Foolishly, I clipped many issues to save on space and to ease back to back moves. Now, thanks to eBay, I am missing only three issues which includes the Holy Grail, the Premiere Issue, currently selling for $75.00! I may never own that one but thankfully a friend does I can "visit" it often.
I read that Premier issue when it first came out but I did not really see the appeal. I was a new mother and felt more kinship with Mothering, Child and Parenting. But life turned a corner for me in 1987 and Victoria became a talisman, a guide for living.

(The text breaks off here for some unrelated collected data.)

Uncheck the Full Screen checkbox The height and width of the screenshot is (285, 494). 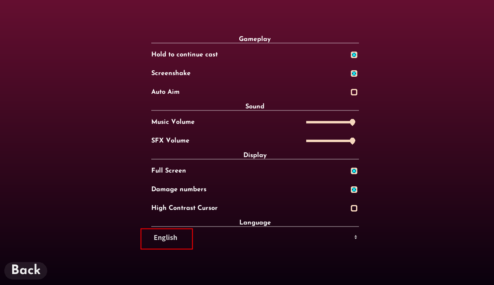[x=354, y=171]
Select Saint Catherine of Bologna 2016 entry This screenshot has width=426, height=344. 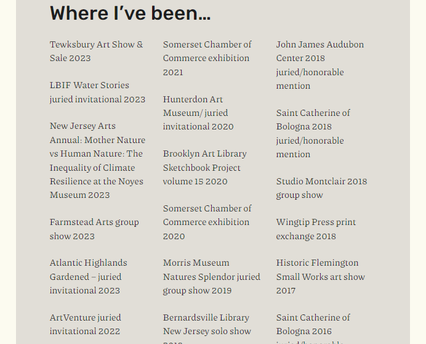coord(313,324)
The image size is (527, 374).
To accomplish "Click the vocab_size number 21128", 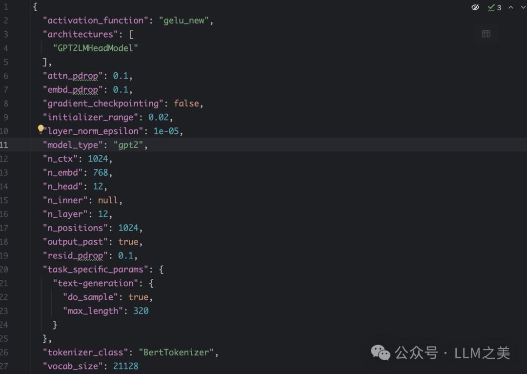I will [x=125, y=366].
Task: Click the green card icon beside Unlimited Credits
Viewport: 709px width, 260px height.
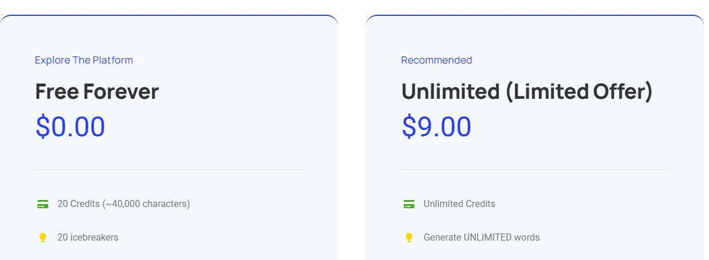Action: (x=409, y=204)
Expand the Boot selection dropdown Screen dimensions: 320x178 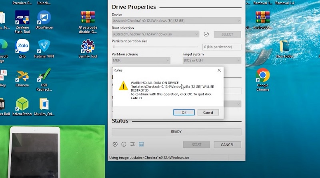155,34
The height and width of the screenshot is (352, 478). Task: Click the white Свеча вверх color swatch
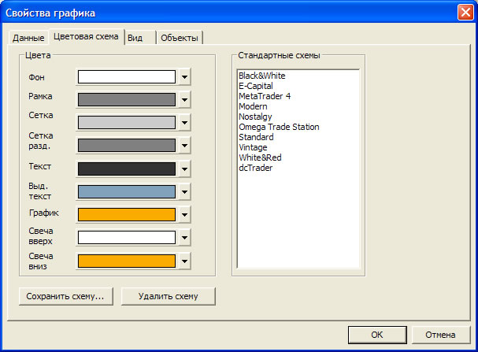coord(126,238)
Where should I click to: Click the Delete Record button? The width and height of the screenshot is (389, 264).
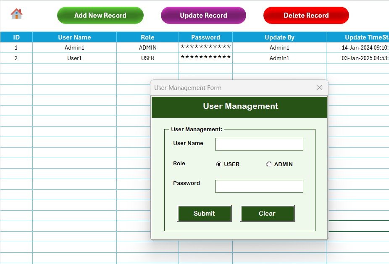pos(306,15)
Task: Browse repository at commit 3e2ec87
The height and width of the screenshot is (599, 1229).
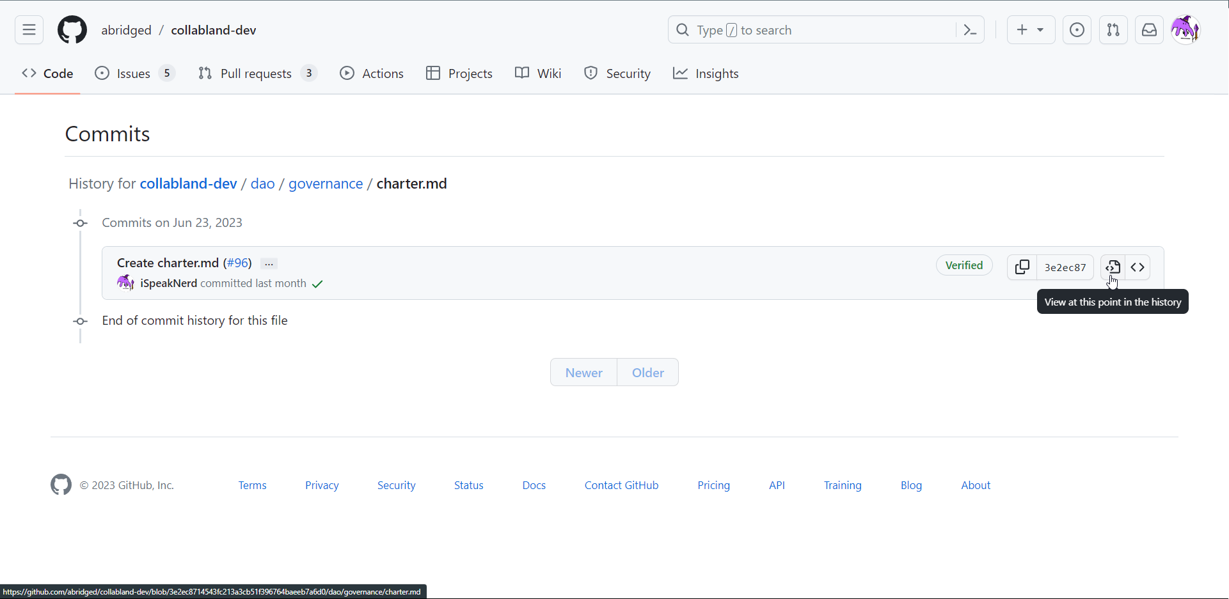Action: click(x=1138, y=267)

I suddenly became a single parent when my daughter was a baby. A time of bright happiness abruptly turned dark. I was bereft. My first holiday without a husband was Thanksgiving and I was dreading it. Knowing it would be difficult, my mother arranged for me to meet her at a hotel where I would leave my car and join her for a ride to my brother's family celebration.

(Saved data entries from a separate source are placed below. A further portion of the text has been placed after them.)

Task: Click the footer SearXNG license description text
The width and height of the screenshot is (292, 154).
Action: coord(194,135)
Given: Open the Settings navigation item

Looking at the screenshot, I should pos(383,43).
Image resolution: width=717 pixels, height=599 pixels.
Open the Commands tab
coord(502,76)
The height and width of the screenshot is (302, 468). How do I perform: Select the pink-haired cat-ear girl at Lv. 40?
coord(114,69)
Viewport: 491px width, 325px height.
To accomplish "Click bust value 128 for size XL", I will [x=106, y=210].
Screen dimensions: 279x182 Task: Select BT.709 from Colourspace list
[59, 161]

I arrived at the hotel frantic. One of the challenges of being a single mother, I was learning, was the maneuvering and management of baby paraphernalia as well as baby. To make matters worse, I left my handbag on the roof of the car and drove over it as I was leaving home. Then the baby woke up and cried and fussed all the way to the hotel.
My mother was there waiting for us and immediately assessed the state of mind of her two "girls". She told me to wait in the passenger seat of her car. Mom then unhitched the baby from the car seat and the car seat from the car. She grabbed the diaper bag and the pie I was contributing to my brother's Thanksgiving table. As soon as all were ensconced in the car, the baby blessedly fell into an exhausted sleep. Mom took out a magazine out from a basket on the car floor and said, "I bought you something pretty and I want you to sit back, relax, and read this nice book. It's the sweetest thing I've ever seen". I wiped the long tears that kept escaping from my eyes as I opened Victoria.

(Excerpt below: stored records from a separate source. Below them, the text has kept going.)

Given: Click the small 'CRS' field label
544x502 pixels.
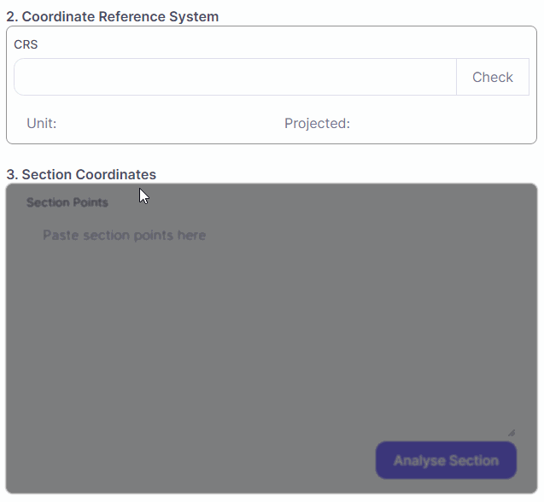Looking at the screenshot, I should pyautogui.click(x=26, y=44).
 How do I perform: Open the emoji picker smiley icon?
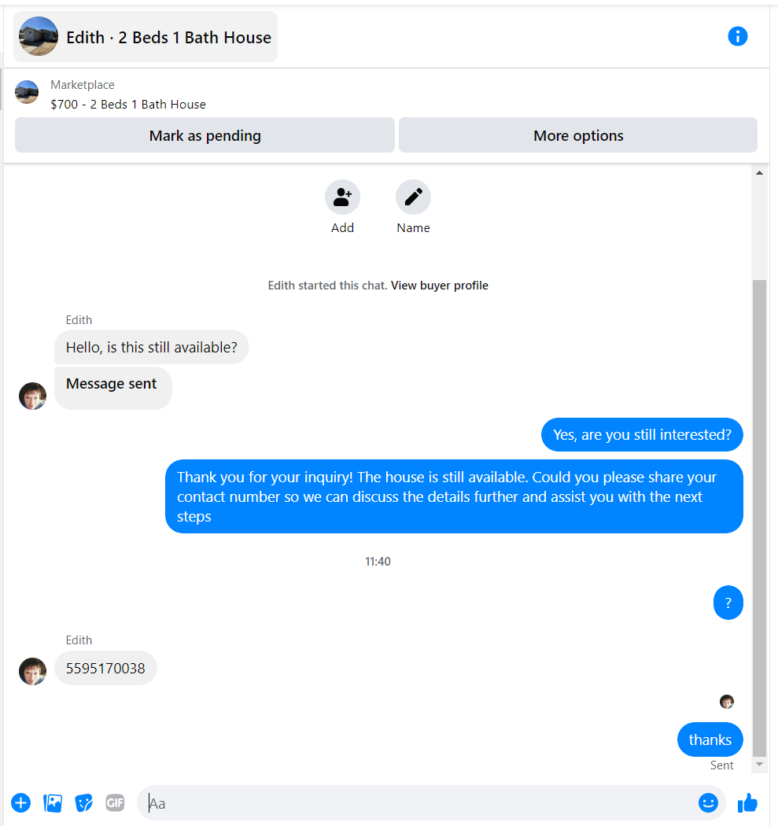(708, 803)
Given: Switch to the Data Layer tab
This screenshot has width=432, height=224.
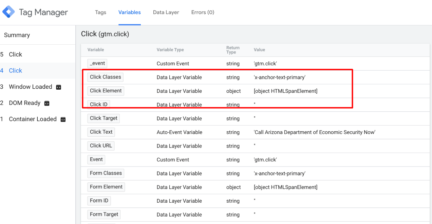Looking at the screenshot, I should (166, 12).
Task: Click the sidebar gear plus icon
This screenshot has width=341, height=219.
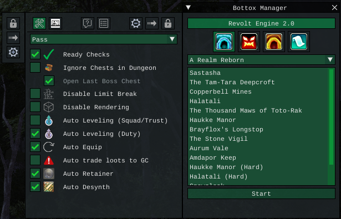Action: coord(13,52)
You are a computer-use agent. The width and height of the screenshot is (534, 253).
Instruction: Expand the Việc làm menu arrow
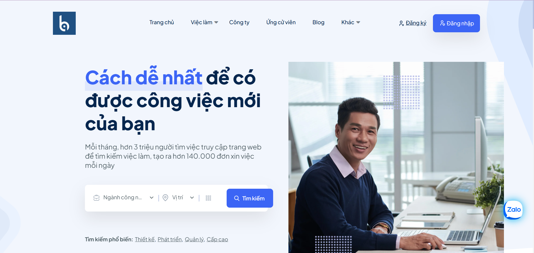pos(216,22)
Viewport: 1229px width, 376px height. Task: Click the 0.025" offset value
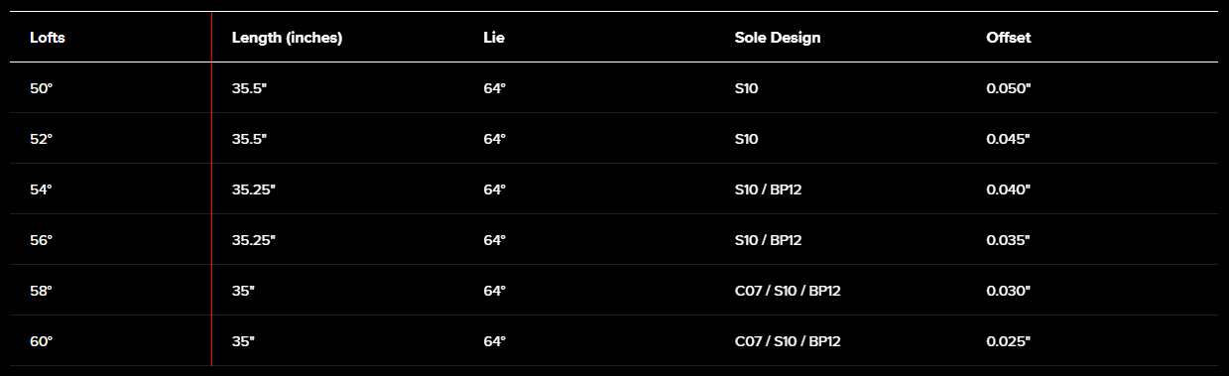(1008, 341)
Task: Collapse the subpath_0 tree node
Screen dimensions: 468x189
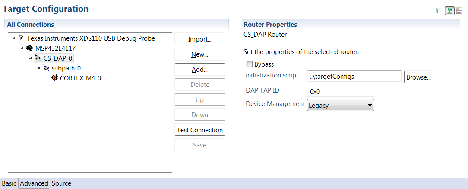Action: click(x=38, y=68)
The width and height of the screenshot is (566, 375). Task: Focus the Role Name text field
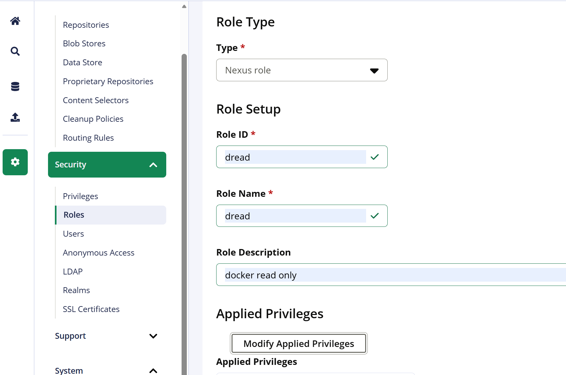tap(295, 216)
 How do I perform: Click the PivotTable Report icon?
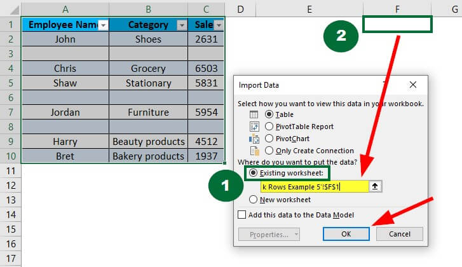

As I turned the pages of that Winter issue, something began to happen. I felt a tickle of perhaps not happiness, but lightheartedness as I saw sweet pairs of pastel baby mittens. "I can knit those", I thought. I turned a few more pages and saw a scrumptious dish and thought, "This will comfort me when I make dinner alone", I saw a garnet bracelet that looked familiar and realized I had one just like it, inherited from my grandmother and lying patiently in my jewelry box. I began to make plans again.....
Of course, I was terribly sad when Victoria stopped publishing. But now I have made my life a Victoria. I know this every time I take time to write a real letter to my mother, arrange flowers in a vase, tie a silk scarf over my sweater, or don my grandmother's garnet bracelet.